* **Aim of the task**: Leave out the pictures and copy everything else in the entries exactly.

*** Exercise inputs

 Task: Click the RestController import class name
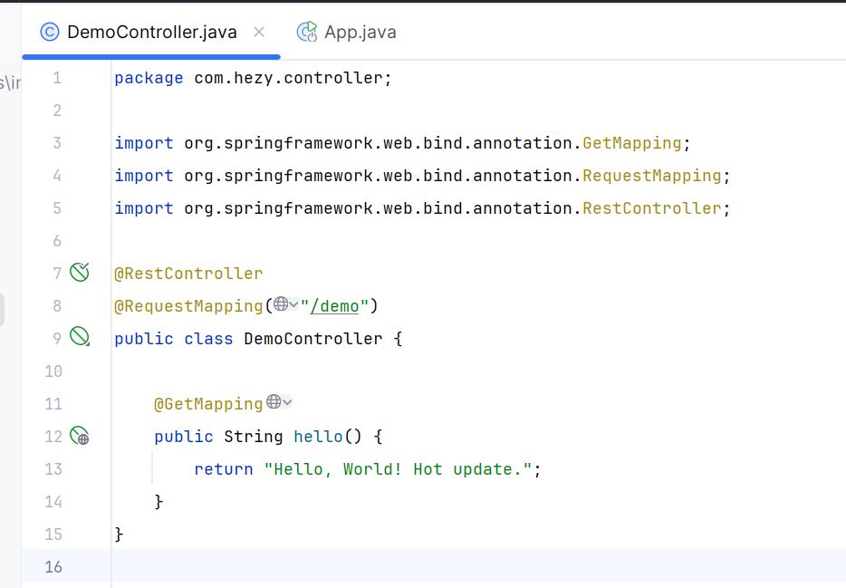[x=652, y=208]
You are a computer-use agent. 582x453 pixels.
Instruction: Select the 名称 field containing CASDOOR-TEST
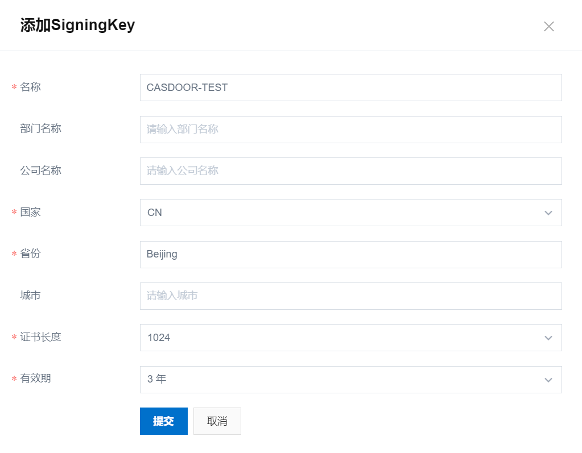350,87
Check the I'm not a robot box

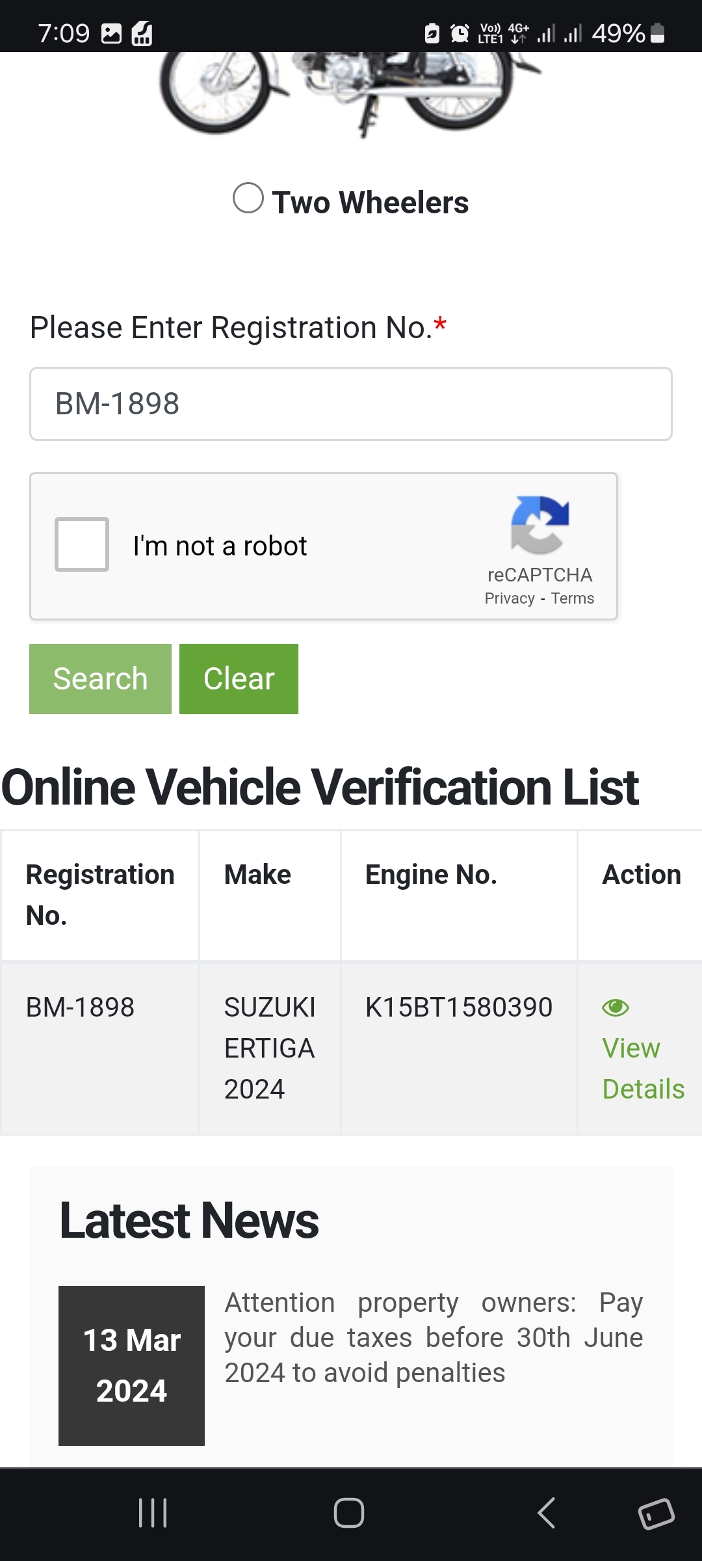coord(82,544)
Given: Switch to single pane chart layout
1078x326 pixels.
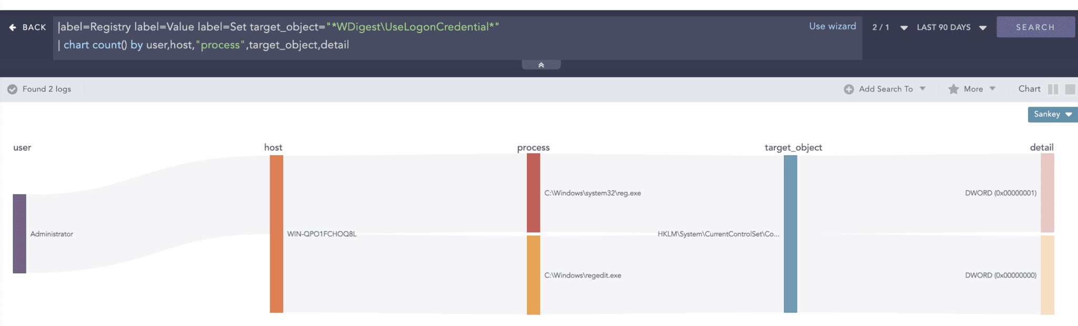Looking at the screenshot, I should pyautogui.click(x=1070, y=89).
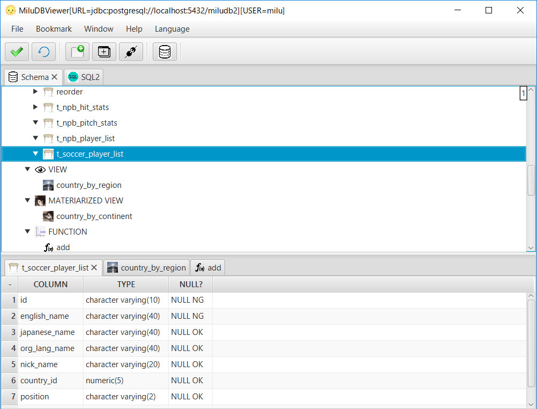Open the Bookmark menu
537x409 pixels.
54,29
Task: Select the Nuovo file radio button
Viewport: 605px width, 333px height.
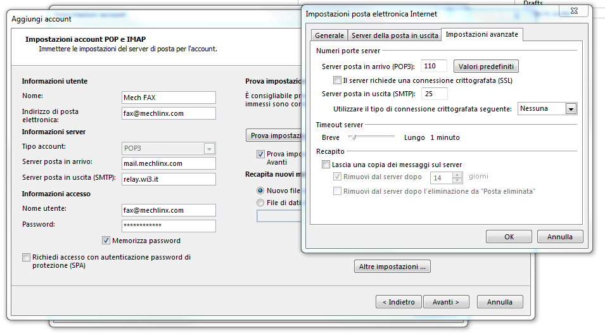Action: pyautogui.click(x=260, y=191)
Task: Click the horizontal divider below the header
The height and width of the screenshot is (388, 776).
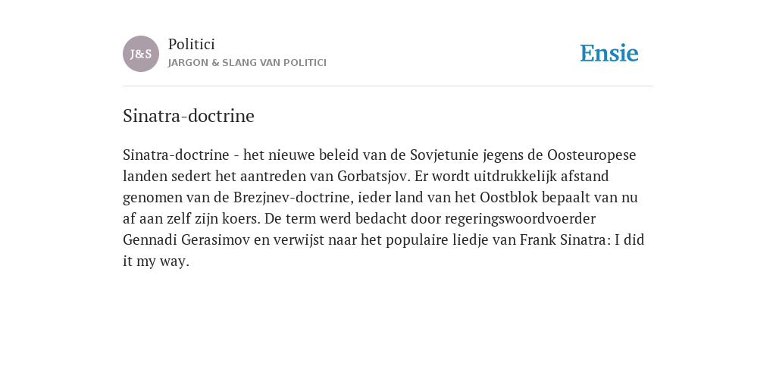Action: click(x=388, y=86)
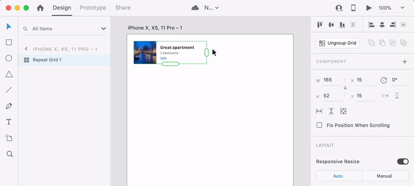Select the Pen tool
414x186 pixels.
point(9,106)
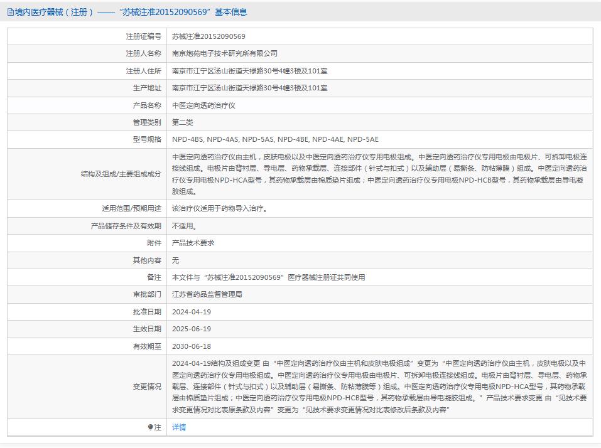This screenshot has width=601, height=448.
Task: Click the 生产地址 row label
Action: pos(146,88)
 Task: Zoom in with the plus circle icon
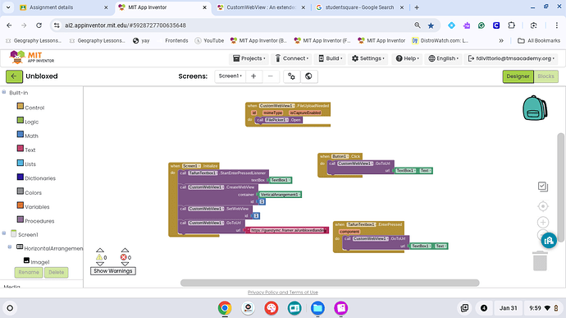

******

* **Your response**:
 Task: Click the RestController import class name
[x=652, y=208]
You are a computer-use agent. 582x453 pixels.
Instruction: Select the 名称 field containing CASDOOR-TEST
350,87
Check the I'm not a robot box

coord(82,544)
Given: Switch to single pane chart layout
1078x326 pixels.
Looking at the screenshot, I should pyautogui.click(x=1070, y=89).
Open the Bookmark menu
537x409 pixels.
54,29
Task: Select the Nuovo file radio button
Viewport: 605px width, 333px height.
Action: pyautogui.click(x=260, y=191)
Task: Click the horizontal divider below the header
The height and width of the screenshot is (388, 776).
Action: click(x=388, y=86)
Select the Pen tool
414x186 pixels.
point(9,106)
This screenshot has width=601, height=448.
Task: Click the 生产地址 row label
Action: pos(146,88)
 Task: Zoom in with the plus circle icon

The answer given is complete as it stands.